Are you just getting started with running as a form of exercise, or to produce a specific health benefit? If so, good for you. Running is an exercise that just about everyone can perform, and it produces better health in a number of ways. You can run at your own speed, and don’t have to compare yourself to others. Beginning runners can benefit from fewer injuries, better performance and a better overall experience when they remember the following tips.

☐ Remember the runner’s rule, “Cotton Is Rotten.” This means no cotton socks or clothes. Stick with “technical fabrics” instead, including nylon, Lycra and polyester.

☐ Practice the “Cinderella rule” when dressing up for a run. Everything should feel “just right”, not too tight, not too loose.

☐ When running outside, imagine it is 15 to 20 degrees hotter than it actually is. This will keep you from overdressing.

☐ If you are just starting out, don’t “beat yourself up” mentally about your performance. Continue to run regularly, and you will run longer and faster eventually.

☐ Trade in your shoes every 500 miles.
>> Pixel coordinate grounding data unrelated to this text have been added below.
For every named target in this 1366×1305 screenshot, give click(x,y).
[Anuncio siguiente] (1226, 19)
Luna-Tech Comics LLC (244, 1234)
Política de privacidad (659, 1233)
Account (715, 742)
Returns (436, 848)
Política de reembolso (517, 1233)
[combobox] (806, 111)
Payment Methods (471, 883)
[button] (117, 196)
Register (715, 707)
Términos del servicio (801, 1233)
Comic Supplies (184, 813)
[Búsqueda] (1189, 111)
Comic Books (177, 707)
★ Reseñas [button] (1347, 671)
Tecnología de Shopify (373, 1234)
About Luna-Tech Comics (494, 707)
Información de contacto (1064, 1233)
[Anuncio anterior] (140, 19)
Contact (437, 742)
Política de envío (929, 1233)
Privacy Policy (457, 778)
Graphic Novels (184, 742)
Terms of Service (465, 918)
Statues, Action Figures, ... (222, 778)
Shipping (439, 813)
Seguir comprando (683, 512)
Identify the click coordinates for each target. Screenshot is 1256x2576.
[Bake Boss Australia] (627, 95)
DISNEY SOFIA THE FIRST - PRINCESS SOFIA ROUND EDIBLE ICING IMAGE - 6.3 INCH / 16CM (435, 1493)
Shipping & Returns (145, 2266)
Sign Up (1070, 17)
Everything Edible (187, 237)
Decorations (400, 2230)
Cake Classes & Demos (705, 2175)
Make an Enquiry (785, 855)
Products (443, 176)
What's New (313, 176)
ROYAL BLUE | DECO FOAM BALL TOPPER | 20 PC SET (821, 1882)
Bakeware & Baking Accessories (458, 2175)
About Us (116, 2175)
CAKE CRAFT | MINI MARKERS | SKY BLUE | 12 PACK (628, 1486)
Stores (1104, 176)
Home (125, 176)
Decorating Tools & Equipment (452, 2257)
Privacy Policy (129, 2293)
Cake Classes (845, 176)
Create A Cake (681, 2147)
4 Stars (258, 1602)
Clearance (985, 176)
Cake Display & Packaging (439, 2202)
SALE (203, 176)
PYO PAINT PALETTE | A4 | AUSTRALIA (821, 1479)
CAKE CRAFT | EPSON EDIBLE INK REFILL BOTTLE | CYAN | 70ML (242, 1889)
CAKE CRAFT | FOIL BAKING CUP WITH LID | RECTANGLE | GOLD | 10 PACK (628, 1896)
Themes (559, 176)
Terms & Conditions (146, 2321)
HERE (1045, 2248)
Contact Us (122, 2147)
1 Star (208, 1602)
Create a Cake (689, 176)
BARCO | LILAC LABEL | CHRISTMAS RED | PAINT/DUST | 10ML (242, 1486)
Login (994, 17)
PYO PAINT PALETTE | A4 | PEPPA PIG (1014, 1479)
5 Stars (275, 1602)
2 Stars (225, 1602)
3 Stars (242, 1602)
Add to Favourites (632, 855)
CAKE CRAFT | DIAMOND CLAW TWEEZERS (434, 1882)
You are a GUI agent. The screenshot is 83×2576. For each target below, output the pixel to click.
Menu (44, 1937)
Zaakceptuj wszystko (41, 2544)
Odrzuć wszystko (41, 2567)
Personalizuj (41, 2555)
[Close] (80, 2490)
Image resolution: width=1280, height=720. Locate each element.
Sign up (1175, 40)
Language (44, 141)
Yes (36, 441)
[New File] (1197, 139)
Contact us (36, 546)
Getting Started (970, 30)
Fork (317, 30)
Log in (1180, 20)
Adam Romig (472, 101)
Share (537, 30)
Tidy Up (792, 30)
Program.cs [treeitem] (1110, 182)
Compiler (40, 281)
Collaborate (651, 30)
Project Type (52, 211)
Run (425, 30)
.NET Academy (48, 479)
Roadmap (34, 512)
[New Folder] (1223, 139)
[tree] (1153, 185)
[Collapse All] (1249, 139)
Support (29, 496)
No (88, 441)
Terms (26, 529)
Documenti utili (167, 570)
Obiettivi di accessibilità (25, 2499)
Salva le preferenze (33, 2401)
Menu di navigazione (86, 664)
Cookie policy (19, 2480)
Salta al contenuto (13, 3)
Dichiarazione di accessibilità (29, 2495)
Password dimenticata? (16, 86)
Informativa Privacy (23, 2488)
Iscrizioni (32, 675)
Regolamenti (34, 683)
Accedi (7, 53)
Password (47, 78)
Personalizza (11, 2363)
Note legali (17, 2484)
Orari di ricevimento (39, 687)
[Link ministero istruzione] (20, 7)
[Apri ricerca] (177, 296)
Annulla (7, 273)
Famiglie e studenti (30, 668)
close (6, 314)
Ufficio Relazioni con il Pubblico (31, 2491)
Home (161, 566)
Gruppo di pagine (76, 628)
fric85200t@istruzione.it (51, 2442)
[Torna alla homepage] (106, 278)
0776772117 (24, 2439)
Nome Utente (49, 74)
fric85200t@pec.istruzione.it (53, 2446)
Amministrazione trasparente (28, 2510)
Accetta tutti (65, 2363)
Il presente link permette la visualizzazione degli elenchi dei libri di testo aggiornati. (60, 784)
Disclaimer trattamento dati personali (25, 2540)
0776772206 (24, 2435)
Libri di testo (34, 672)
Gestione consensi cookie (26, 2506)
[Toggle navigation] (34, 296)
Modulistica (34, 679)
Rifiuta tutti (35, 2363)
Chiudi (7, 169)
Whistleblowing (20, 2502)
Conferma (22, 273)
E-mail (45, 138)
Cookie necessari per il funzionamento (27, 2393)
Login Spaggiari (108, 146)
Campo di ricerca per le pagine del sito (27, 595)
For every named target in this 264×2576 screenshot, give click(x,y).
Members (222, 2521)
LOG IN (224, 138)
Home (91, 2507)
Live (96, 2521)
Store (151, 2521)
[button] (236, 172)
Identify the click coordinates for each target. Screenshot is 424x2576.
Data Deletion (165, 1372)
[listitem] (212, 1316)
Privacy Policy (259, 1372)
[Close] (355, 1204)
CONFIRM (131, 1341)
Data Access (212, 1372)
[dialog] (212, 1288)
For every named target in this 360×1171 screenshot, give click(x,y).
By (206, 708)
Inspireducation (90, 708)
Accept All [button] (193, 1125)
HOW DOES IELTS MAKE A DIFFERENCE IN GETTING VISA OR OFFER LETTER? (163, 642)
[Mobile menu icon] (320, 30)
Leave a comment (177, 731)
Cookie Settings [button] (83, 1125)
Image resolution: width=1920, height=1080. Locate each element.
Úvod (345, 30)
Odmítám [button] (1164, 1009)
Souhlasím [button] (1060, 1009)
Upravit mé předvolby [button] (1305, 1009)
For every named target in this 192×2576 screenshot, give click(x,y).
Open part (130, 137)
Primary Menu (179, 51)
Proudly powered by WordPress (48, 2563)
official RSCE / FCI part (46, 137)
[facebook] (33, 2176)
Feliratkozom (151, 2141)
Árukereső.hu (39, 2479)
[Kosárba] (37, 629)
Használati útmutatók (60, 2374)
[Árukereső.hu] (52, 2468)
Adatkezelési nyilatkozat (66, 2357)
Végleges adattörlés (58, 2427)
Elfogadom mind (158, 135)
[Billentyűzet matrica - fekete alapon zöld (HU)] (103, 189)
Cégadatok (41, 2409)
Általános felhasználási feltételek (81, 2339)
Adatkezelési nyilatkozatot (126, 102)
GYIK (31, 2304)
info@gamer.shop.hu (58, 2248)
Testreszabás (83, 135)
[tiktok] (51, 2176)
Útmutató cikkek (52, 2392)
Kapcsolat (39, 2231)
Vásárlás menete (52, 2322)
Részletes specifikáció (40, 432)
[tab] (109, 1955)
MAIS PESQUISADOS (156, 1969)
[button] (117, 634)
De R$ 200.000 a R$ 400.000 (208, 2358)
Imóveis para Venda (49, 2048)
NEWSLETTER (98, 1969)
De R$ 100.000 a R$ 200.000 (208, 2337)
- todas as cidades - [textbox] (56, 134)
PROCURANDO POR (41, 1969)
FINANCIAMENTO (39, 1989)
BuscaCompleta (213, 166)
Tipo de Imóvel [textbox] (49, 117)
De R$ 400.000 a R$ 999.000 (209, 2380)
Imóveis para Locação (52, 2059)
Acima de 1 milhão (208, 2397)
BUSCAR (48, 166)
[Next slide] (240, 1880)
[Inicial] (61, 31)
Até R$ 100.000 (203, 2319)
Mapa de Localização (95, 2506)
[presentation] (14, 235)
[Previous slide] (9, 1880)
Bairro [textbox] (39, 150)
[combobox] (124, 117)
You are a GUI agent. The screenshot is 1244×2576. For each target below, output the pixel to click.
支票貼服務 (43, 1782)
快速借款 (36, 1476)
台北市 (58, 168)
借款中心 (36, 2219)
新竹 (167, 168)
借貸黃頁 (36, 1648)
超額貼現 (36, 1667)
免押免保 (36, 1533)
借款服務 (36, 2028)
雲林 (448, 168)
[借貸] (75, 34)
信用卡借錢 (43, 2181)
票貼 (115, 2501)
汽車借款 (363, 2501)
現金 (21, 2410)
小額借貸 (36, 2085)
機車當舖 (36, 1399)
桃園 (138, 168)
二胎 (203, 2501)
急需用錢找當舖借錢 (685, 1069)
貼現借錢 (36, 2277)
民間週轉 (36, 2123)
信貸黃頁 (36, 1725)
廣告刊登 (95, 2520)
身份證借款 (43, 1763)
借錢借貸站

Around mile 400 or 450, purchase a new set of shoes and start breaking them in.

☐ Don’t forget the sunscreen. This includes not just lotions to protect against the damage of the sun’s rays, but possibly a hat, sunglasses and long sleeves and pants.

☐ Stay hydrated. If you run in an organized race, hydration will probably be provided. This is not the case when you are training, so get a good water bottle.

☐ Purchase your running shoes in the evening. Your feet swell throughout the day, and are larger in the evening than in the morning. Purchasing running shoes in this way means your shoes will not become too tight when you run, which prevents injuries.

☐ Before a half marathon, marathon or a longer distance run, taper down your distance and frequency. With 21 days to go before race day, gradually run less, for better performance and fewer injuries.

☐ As you run more and more you are going to need more calories and carbohydrates in your diet.

☐ Running a a 5K or 10K race doesn’t necessarily require a lot of hydration, or any eating, during the race.

☐ When running a half marathon or marathon, hydrate first around the 5K mark, and eat something after you have been running for approximately 45 minutes.

☐ Warm up before running by stretching, and cool down after by walking for 10 to 15 minutes.

☐ An ice bath once you return home after a long run is a good way to help your body, and your muscles, cool down and return to normal.

☐ If at all possible, get your race packet before the day of the event.